QUOTED PASSAGE:
Accounting Software Library Articles - The Annual Business Checkup
Abstract
Once you have fully implemented your new business management system, to assume that it and the support structure around it will continue to operate at maximum efficiency and effectiveness invites issues you do not want to face. Just as we as human beings hopefully visit our doctor on a routine basis, your business management system deserves, in fact requires that you initiate a formal review (checkup) at least once each year.
Introduction
It might be wise to consider establishing a formal annual review of your business management system (hardware, software and people). Here we are talking about an analysis of the entire system to assess its overall performance. You might even think of it in the same light as the preliminary analysis you conducted at the beginning of your software selection project. You want to talk to people using the system to determine their level of satisfaction, their need for additional training, work practice modifications, additional enhancements, etc. By adopting a formal review, you can take steps to make sure the whole system is operation at peak efficiency. Depending upon the size of the company, number of users and applications installed, this review could be accomplished in as little as a few hours, or stretch over several days. The point is not the length of the review or the detail, but the fact that you accept this as a necessary investment in the long term maintenance of your financial management system.

DATA:

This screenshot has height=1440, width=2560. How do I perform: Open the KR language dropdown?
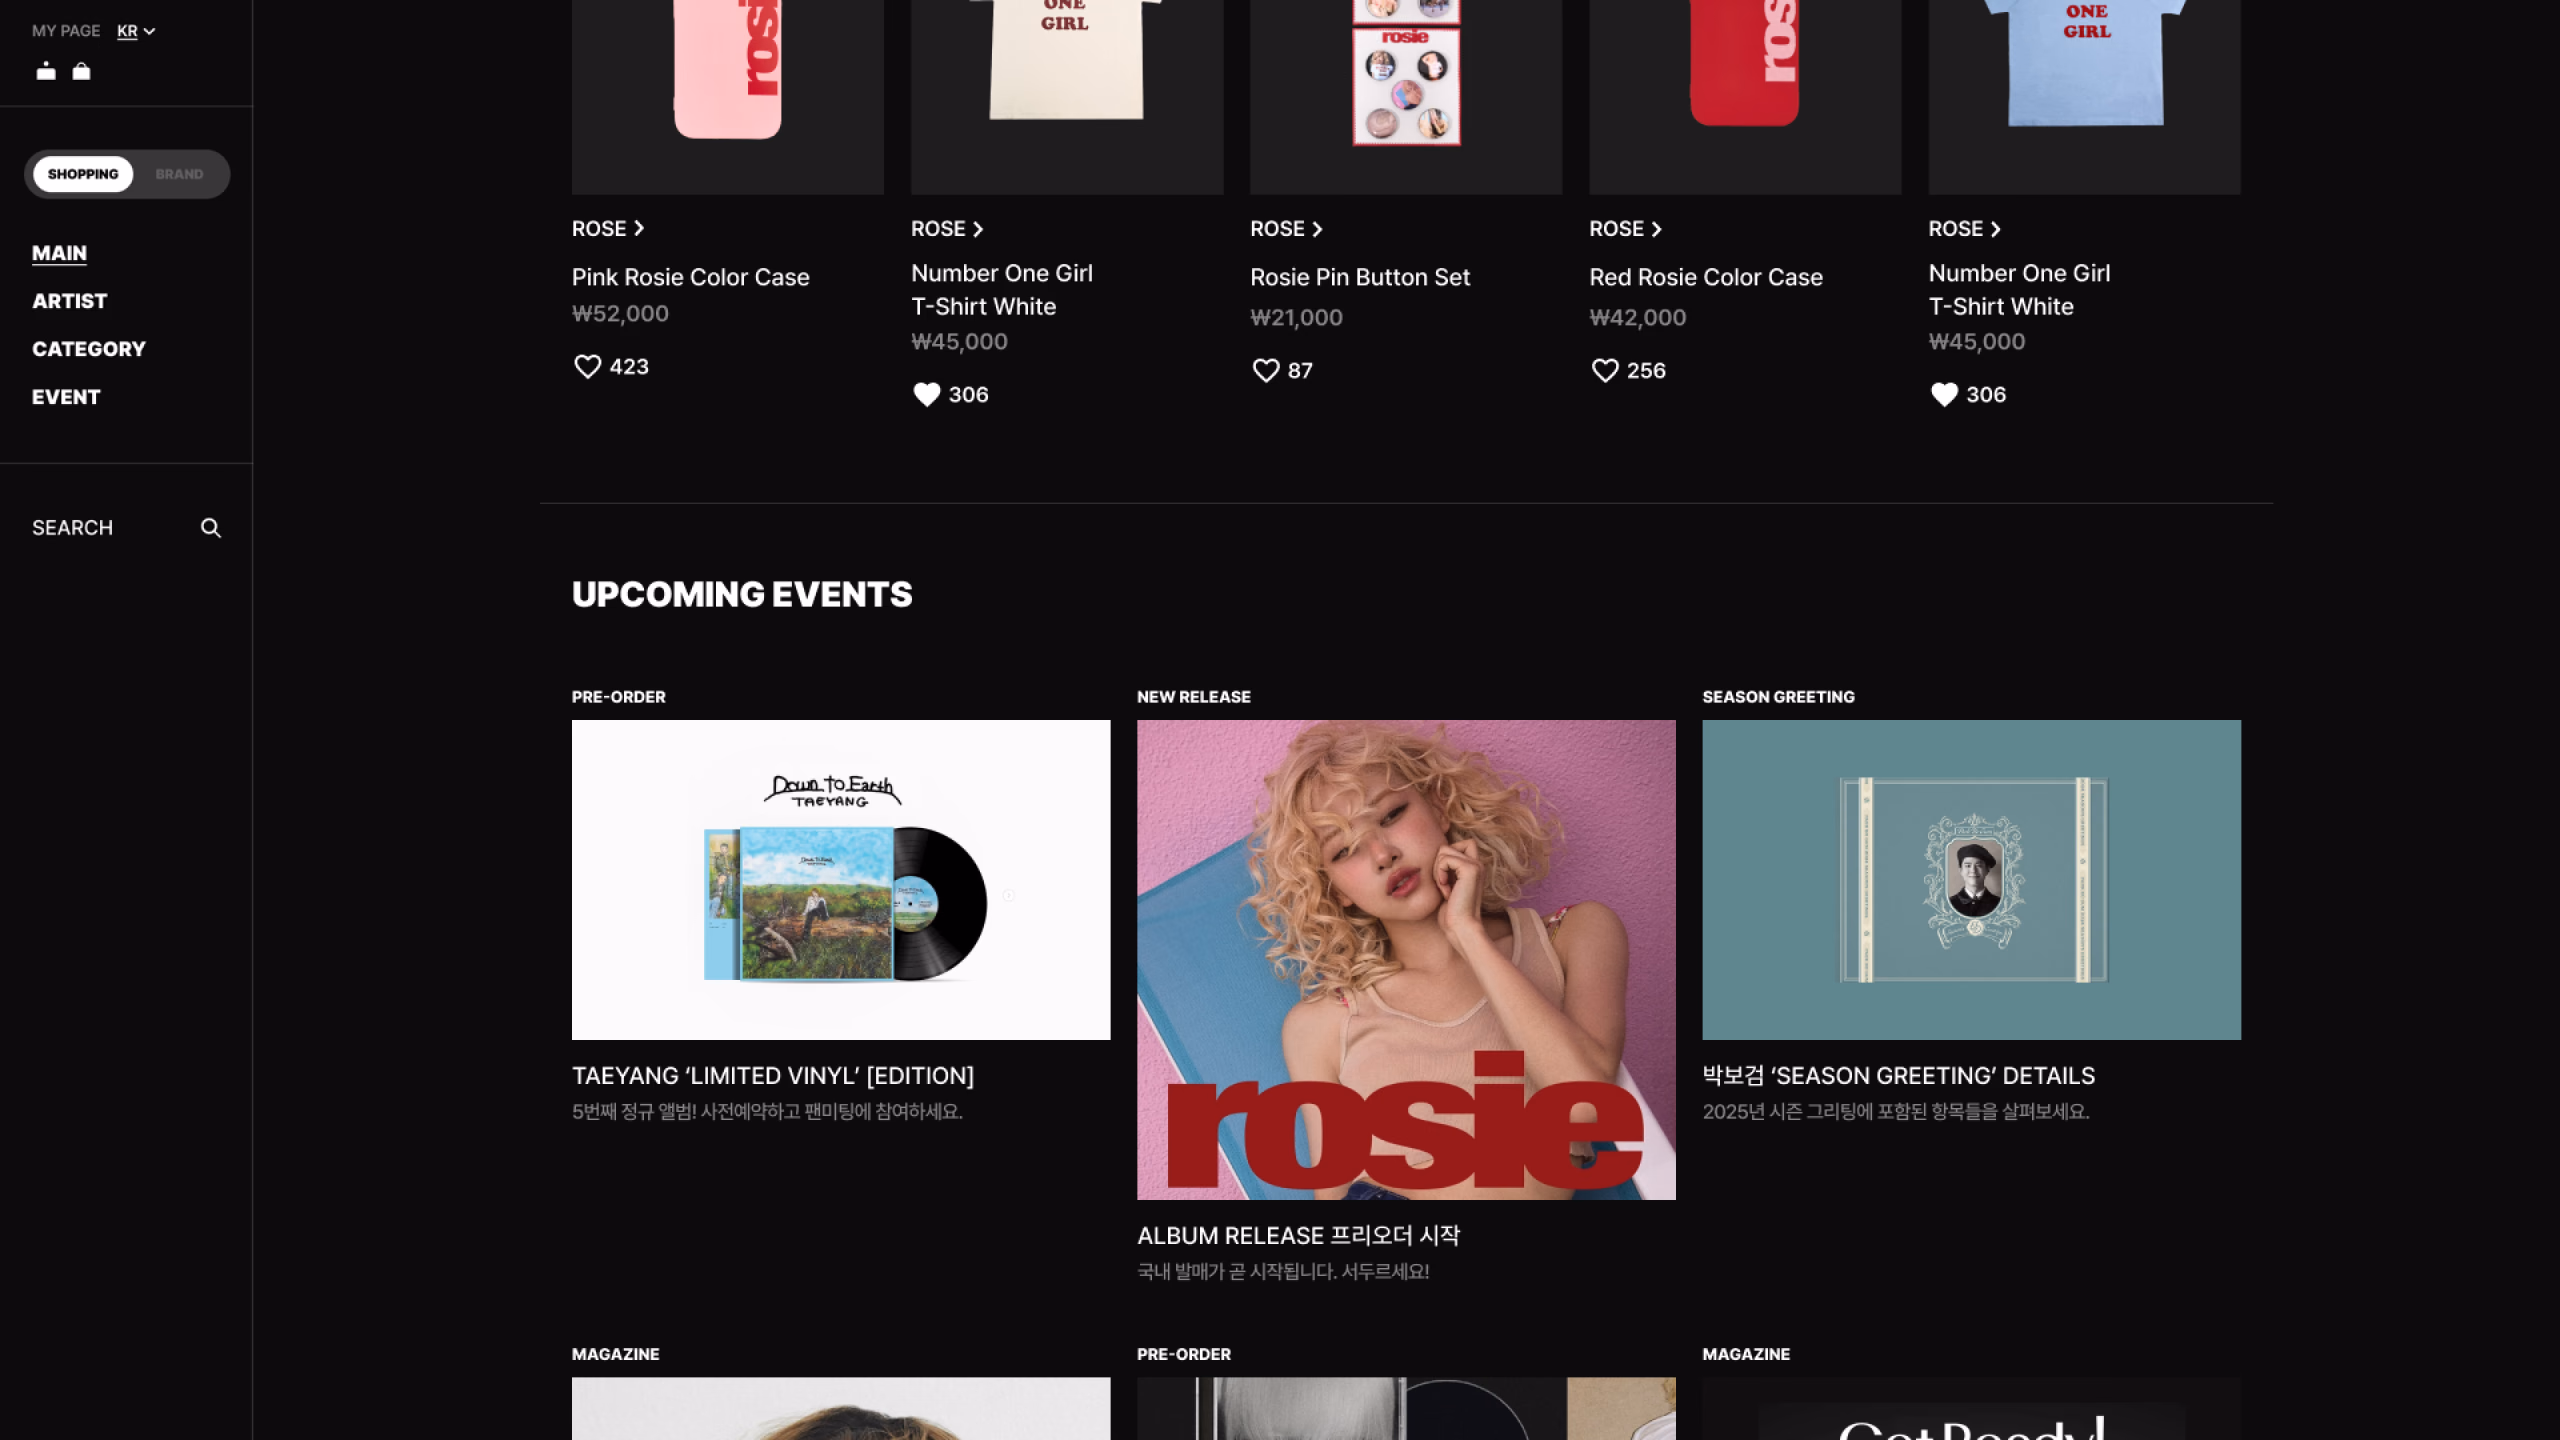[x=136, y=31]
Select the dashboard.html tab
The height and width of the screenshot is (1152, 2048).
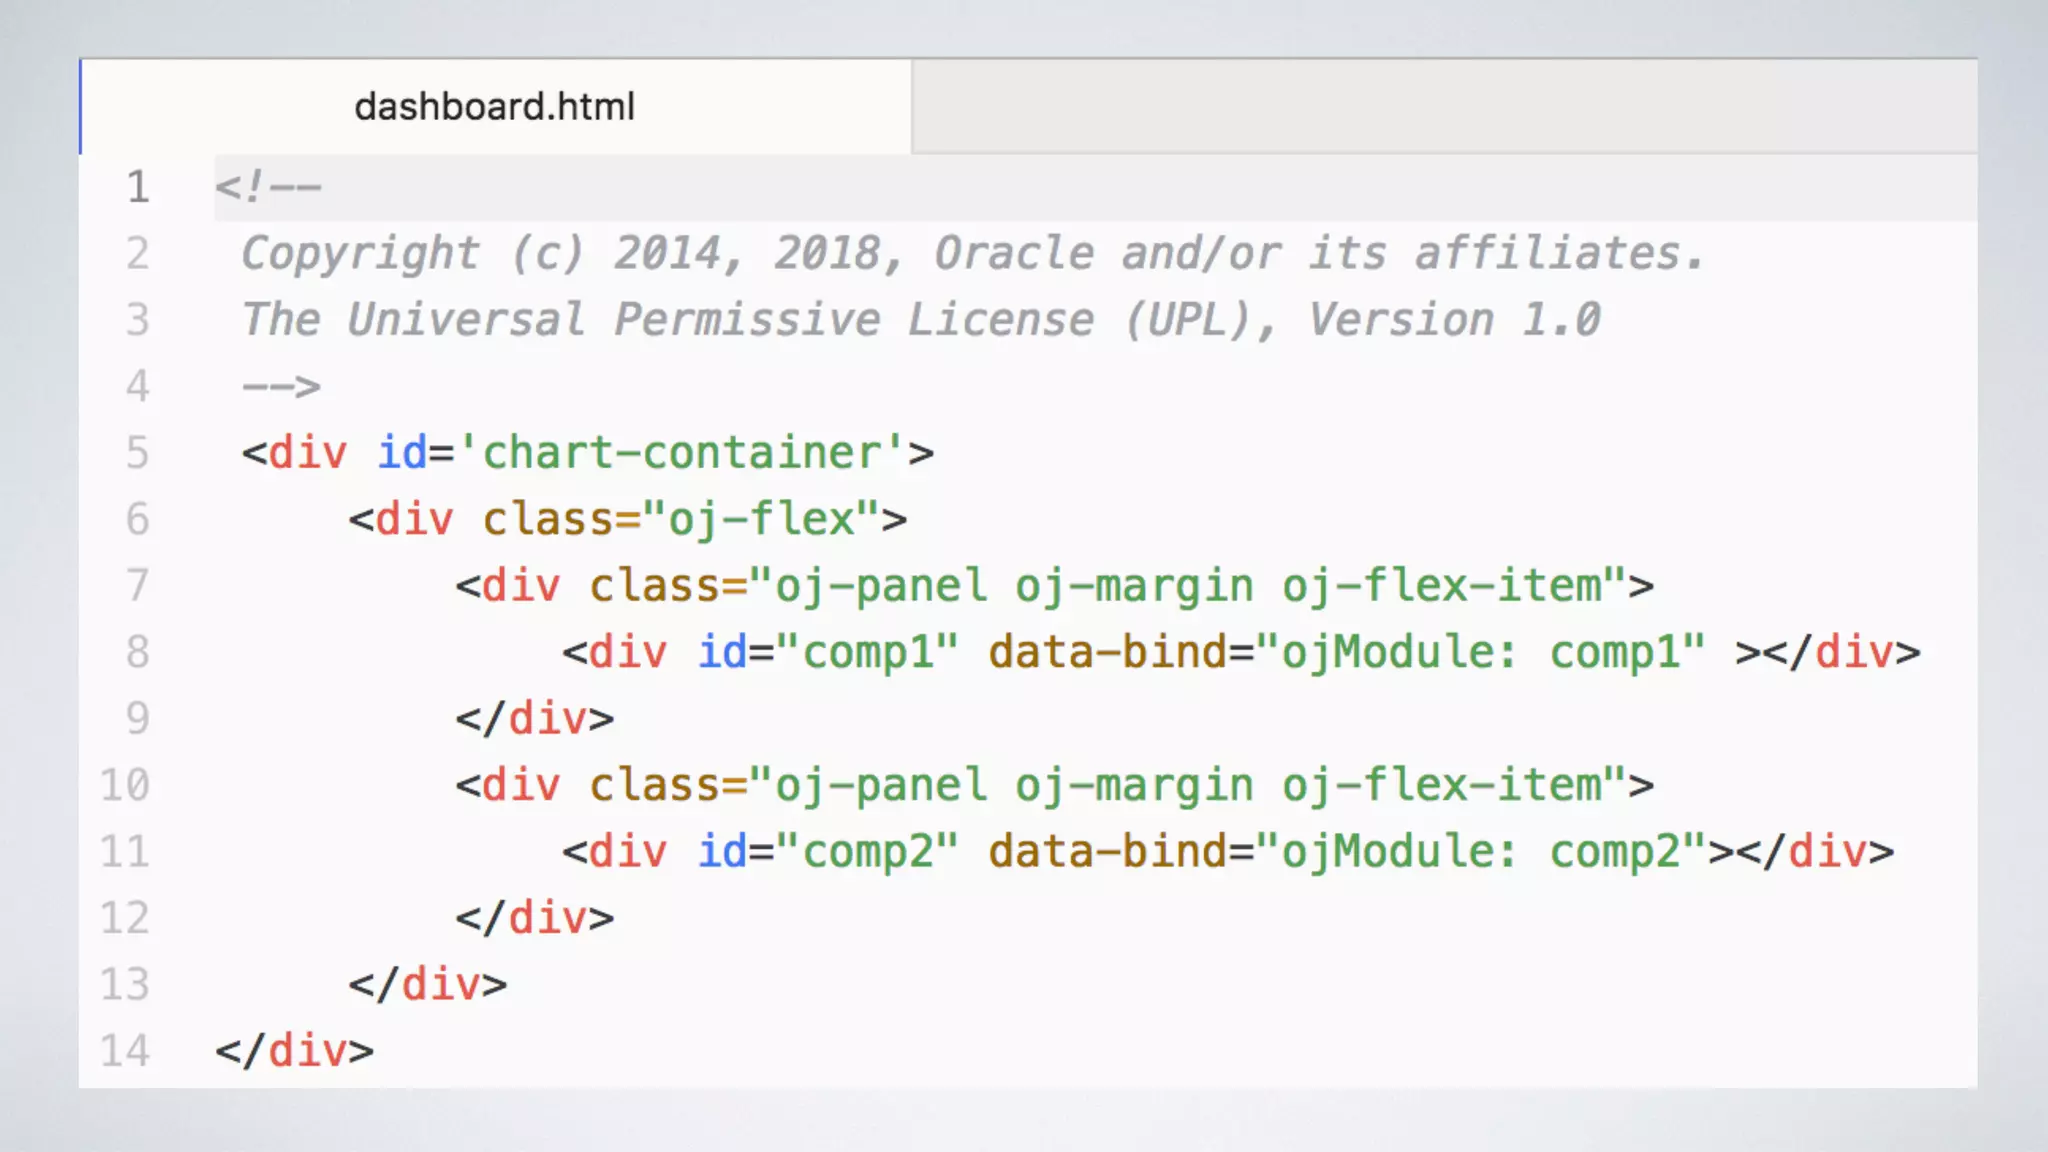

GOAL:
Transcribe the part of the annual business checkup article that begins at the words "Accounting Software Library" and ends after the words "once each year.".

COMPLETED EXERCISE:
Accounting Software Library Articles - The Annual Business Checkup
Abstract
Once you have fully implemented your new business management system, to assume that it and the support structure around it will continue to operate at maximum efficiency and effectiveness invites issues you do not want to face. Just as we as human beings hopefully visit our doctor on a routine basis, your business management system deserves, in fact requires that you initiate a formal review (checkup) at least once each year.